**What to produce**:
Word for word, please restate the line that contains "Screen dimensions: 947x544" and all lines after it through the end of the material, minus the pictures.

========================================================================

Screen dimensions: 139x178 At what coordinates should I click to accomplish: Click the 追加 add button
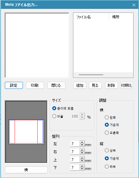pyautogui.click(x=80, y=85)
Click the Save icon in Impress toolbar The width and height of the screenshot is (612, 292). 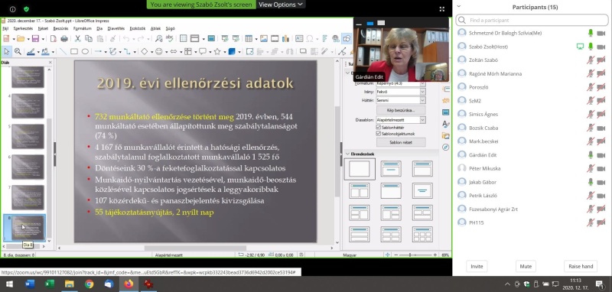point(35,38)
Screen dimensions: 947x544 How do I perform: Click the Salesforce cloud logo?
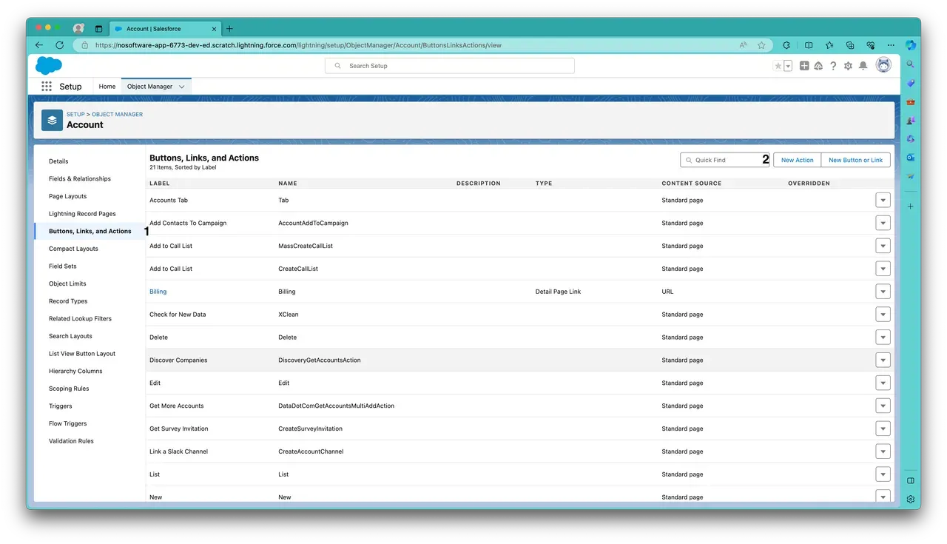pyautogui.click(x=47, y=65)
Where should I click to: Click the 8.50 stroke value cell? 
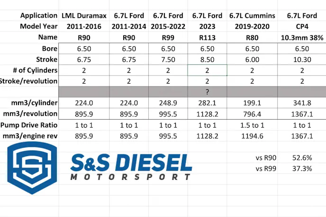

========================================================================

**Solution to the problem**:
Screen dimensions: 947x544 How do I perform: Click the Salesforce cloud logo?
pyautogui.click(x=47, y=65)
Where should I click to: Click the 8.50 stroke value cell? 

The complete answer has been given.